Every so often commentators on Shakespeare’s A Midsummer Night’s Dream quote Bottom’s judgment on his own “most rare vision” of the Fairy Queen—“Man is but an ass if he go about to expound this dream” (4.1.203–4)—with tongue-in-cheek reference to their own interpretive efforts.1 Given the frequency with which Bottom’s words have been invoked for this purpose, one can be excused for believing that the utterance has lost most of its value as a beforehand deflector of criticism against the commentator’s argument. Yet if ever a commentator on A Dream risked appearing an ass to his or her reader, it would be the interpreter presumptuous enough to offer a reading of a topical political allegory in the comedy.
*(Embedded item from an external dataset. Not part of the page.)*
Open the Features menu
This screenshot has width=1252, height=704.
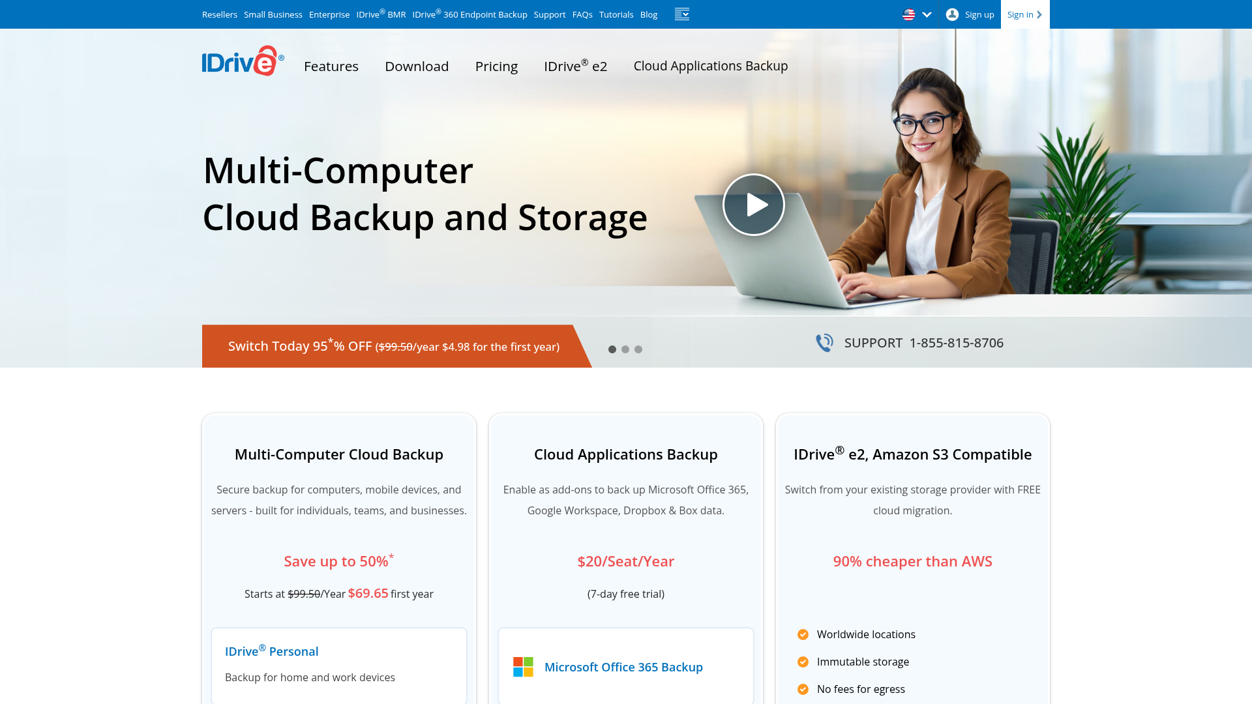(x=331, y=66)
That, however, is precisely what I intend to do in this essay. I have in my title termed the political allegory I shall unfold not only “a” political allegory in A Midsummer Night’s Dream (thus admitting that another one might appear as or more viable), but also that it is a “speculative” allegory. I realize nevertheless that, unless an author has supplied a statement of allegorical intention akin to Edmund Spenser’s letter to Sir Walter Ralegh concerning The Faerie Queene, all unfolded literary allegories, political or otherwise, are speculative. Still, my use of the word in my title and from time to time in my argument may in some readers’ minds make me appear less an ass in my expounding of Shakespeare’s Dream.

Note

1 William Shakespeare, A Midsummer Night’s Dream, ed. Peter Holland, The Oxford Shakespeare (Oxford: Clarendon University Press, 1994). All quotations are taken from this edition.